- N m17h45,7 -

 Commandant  tegen  'Procureur'

 DRIESTMANS

IN  HET  LAGER  ONDERWIJS

In het lager onderwijs kregen henry en zijn klasgenootjes in de les 'staatsburgerlijke opvoeding' te horen dat België wel degelijk een democratisch land was door de 'scheiding der machten'. Braafjes zoals hij was, noteerde hij de benaming en bevoegdheden van de drie machten. De 'wetgevende macht' werd gevormd door politiekers, die door het volk waren verkozen om wetten te maken, waaraan iedereen zich moest houden. De 'uitvoerende macht' bestond uit ministers met onder hen een ganse hiërarchie van overheden en medewerkers, die ervoor moesten zorgen dat de wetten werden uitgevoerd.

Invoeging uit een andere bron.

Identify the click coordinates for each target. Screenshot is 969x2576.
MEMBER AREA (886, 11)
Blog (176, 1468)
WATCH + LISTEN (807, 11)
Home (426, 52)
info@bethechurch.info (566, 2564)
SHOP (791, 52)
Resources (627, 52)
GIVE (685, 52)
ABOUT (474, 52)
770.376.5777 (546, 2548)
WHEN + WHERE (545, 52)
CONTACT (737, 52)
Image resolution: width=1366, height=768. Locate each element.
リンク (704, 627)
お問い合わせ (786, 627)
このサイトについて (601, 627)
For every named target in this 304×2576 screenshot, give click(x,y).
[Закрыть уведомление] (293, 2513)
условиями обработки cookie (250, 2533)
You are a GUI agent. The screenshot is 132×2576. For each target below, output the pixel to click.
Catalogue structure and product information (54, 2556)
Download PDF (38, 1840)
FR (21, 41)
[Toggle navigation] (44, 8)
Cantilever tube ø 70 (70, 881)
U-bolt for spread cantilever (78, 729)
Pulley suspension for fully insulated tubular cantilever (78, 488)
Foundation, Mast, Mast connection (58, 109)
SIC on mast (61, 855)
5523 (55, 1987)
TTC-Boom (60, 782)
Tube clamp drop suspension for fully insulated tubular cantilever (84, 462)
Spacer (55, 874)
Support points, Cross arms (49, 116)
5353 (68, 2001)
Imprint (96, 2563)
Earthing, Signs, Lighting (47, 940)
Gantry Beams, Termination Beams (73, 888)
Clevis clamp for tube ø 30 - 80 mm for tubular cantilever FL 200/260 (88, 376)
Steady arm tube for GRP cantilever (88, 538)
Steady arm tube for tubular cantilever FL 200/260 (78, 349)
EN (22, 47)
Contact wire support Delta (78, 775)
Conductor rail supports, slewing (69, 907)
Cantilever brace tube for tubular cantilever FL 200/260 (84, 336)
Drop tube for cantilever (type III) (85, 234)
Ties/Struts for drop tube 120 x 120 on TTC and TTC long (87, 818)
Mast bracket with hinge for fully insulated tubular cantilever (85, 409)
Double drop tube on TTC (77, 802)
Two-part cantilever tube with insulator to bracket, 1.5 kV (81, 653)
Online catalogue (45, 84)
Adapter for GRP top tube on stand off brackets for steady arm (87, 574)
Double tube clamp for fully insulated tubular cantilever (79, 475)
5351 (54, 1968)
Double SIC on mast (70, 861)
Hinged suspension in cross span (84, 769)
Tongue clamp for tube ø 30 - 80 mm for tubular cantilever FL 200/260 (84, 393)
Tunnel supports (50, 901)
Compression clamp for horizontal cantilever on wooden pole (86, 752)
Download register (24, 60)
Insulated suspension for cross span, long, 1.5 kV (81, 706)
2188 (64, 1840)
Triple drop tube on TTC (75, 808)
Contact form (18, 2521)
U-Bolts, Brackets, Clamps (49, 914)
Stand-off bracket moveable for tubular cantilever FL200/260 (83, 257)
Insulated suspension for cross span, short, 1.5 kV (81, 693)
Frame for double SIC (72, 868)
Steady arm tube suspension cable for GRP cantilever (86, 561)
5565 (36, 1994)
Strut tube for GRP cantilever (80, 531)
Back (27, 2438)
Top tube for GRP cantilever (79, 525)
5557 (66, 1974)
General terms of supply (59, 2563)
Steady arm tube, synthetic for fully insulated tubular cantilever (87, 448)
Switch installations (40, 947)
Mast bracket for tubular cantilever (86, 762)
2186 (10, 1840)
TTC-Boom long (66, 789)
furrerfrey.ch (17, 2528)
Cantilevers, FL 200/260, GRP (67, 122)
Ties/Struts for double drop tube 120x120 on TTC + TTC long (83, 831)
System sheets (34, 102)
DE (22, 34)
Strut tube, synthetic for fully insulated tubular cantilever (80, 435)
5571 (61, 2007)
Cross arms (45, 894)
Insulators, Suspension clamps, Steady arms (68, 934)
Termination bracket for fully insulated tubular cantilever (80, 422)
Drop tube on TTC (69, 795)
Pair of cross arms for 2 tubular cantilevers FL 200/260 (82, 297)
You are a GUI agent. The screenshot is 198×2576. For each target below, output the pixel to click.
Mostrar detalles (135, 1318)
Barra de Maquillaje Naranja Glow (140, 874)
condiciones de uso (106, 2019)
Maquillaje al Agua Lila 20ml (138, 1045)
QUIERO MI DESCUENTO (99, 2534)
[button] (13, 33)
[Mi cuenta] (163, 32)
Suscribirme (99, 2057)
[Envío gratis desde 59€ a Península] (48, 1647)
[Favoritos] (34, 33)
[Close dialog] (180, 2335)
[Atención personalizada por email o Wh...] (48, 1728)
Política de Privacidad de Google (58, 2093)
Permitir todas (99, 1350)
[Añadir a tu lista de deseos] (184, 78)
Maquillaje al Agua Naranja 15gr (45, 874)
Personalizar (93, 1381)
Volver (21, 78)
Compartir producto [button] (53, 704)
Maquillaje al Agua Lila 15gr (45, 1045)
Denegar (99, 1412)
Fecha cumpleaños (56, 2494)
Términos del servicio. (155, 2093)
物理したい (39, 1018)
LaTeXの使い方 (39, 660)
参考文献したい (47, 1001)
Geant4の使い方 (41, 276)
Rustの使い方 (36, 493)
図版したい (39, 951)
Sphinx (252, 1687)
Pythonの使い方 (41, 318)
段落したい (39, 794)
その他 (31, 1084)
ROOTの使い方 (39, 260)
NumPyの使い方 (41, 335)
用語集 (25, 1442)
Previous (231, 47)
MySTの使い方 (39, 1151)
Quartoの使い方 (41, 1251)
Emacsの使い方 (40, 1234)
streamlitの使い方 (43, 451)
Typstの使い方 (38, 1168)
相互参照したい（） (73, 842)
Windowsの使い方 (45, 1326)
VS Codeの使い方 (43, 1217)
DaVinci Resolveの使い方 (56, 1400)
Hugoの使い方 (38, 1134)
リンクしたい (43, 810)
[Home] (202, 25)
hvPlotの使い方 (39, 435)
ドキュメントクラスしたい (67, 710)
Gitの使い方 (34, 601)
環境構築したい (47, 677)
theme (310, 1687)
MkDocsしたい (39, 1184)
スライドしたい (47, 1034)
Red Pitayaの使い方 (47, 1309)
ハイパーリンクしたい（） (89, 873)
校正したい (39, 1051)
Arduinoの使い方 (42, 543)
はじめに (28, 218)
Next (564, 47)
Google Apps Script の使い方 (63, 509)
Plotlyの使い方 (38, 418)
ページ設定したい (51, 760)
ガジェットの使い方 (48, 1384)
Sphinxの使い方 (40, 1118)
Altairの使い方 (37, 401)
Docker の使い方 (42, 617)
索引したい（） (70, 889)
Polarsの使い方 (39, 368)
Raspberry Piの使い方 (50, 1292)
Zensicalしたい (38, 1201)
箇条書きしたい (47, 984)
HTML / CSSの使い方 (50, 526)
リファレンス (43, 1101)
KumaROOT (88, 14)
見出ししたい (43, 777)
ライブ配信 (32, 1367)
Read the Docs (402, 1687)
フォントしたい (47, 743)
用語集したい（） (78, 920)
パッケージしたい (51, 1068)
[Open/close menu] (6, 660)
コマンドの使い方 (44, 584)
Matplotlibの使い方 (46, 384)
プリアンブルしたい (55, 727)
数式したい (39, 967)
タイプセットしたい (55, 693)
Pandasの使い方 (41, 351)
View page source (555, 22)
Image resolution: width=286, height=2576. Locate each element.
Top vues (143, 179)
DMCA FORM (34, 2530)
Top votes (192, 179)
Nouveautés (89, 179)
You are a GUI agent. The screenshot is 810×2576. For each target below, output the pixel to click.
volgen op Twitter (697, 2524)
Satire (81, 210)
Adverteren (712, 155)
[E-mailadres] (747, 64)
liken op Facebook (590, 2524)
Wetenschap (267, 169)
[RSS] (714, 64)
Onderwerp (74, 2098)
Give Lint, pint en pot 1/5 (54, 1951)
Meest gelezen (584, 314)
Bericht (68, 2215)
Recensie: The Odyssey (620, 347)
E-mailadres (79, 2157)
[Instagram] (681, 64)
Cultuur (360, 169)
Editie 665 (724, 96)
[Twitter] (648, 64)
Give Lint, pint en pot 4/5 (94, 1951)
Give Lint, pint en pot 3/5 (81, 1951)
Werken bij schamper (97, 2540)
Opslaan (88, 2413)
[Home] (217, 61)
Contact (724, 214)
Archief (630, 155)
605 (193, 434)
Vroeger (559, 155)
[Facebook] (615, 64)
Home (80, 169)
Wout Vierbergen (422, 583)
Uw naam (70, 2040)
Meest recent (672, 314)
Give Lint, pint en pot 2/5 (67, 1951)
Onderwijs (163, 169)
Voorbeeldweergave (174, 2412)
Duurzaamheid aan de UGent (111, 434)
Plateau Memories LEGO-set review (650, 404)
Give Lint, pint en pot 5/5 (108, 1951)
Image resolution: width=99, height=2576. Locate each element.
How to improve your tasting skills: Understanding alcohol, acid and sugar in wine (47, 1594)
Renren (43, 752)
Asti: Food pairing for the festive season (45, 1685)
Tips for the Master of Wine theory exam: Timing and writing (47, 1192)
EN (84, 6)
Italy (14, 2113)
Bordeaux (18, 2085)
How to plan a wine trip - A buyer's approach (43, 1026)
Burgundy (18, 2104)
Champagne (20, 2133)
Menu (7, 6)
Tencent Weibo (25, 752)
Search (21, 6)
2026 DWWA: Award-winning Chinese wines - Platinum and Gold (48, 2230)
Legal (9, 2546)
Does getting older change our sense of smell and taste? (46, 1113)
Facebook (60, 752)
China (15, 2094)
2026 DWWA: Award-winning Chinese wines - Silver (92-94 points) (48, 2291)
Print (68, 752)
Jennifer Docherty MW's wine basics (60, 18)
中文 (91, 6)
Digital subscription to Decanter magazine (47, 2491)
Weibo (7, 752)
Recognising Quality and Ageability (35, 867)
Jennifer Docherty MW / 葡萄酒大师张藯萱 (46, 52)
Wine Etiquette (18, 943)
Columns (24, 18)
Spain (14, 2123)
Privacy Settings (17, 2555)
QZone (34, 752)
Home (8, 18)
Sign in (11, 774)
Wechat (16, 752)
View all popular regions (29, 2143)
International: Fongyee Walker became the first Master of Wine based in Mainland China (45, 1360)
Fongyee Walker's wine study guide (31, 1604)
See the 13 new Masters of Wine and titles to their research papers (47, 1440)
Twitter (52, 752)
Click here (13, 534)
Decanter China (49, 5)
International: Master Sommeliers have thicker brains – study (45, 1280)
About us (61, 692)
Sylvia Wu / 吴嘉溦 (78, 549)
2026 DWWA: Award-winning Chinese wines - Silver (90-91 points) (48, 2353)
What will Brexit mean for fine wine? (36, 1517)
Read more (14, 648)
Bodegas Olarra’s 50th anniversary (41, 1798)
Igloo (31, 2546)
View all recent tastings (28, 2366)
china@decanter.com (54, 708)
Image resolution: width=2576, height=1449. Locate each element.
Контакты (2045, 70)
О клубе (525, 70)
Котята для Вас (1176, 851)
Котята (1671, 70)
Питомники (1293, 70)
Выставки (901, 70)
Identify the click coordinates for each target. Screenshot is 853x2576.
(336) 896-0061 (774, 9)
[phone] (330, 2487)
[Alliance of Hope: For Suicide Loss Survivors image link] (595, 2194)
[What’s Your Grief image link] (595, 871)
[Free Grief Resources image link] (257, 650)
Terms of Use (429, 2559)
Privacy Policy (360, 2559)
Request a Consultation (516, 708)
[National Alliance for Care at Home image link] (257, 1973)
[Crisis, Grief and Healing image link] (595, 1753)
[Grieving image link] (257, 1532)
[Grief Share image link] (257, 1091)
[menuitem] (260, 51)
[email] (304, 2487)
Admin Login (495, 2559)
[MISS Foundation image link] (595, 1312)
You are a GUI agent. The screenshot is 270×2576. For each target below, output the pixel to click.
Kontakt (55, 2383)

Uiteindelijk was er nog de 'rechterlijke macht' met rechters, die bijgestaan werden door een hele resem bedienden, om straffen te geven aan al wie de wet niet had gerespecteerd. Ook verduidelijkte de onderwijzer, dat de kerk in zo'n democratisch stelsel geen macht meer had. Zó was het volgens het basisonderwijs.

 

VELE  JAREN  LATER

Toen henry vele jaren later op het Ministerie van Defensie in Brussel belandde, zag hij dat van die 'scheiding der machten' op het hoogste niveau eigenlijk weinig over bleef. Niet alleen vanuit zijn functie, maar ook op feestelijkheden, waarop hij uiteraard werd uitgenodigd, zag hij hoe gekonkelfoesd werd tijdens onderonsjes tussen procureurs en linkse ministers. Persoonlijke belangen overstegen duidelijk de wettelijke wandelpaden.

 

OP  LAGER  NIVEAU

Maar ook op lager niveau trachtten sommigen hun belangen te verwerven en hun macht te vergroten, al ging dat dan natuurlijk heel wat moeilijker. Stilaan had henry dat zien groeien: velen hadden op school meer broeken versleten dan punten verzameld, maar deden zich nadien als volwassenen voor als belangrijkere personen dan ze in werkelijkheid waren. Om hun doel te bereiken, schrokken sommigen er zelfs niet voor terug om keihard bedrog te plegen. Zoals Driestmans.

 

DRIESTMANS

Op een middag van september 1980 kwamen Ben en henry binnen in de Officiersbar, waar hun collega-commandant Dree reeds volop aan het klinken was met een onbekende burger.

-- Mijnheer de Procureur, zei Dree, mag ik aan u voorstellen: dit zijn henry en Ben, twee officieren die met mij hier op 't ministerie werken.

-- Dag, zei de hautaine procureur terwijl hij vanop een hoge barkruk zijwaarts een slap linkerhandje gaf aan beide officieren.

-- Aangename kennismaking, glimlachten Ben en henry, we hebben u al enkele keren op 't ministerie in het gezelschap van Dree gezien.

-- Ter informatie, vervolgde Dree, de procureur is adjunct-voorzitter van het Hof van Cassatie en in cumul hoofdcommissaris van de Gerechtelijke Politie van Brussel! Bovendien is hij een persoonlijke vriend van de Minister van Defensie en heeft hij nog zo'n zesendertig cumuls. Daarop moeten we toch eentje drinken, hé.

-- Mijnheer de Procureur, waaraan hebben we de eer te danken om u hier te mogen ontmoeten? vroegen henry en Ben bijna gelijktijdig en bedenkelijk.

-- De procureur begint regelmatig op mij beroep te doen, legde Dree meteen uit, om een postje uit te zoeken voor de een of andere toekomstige milicien.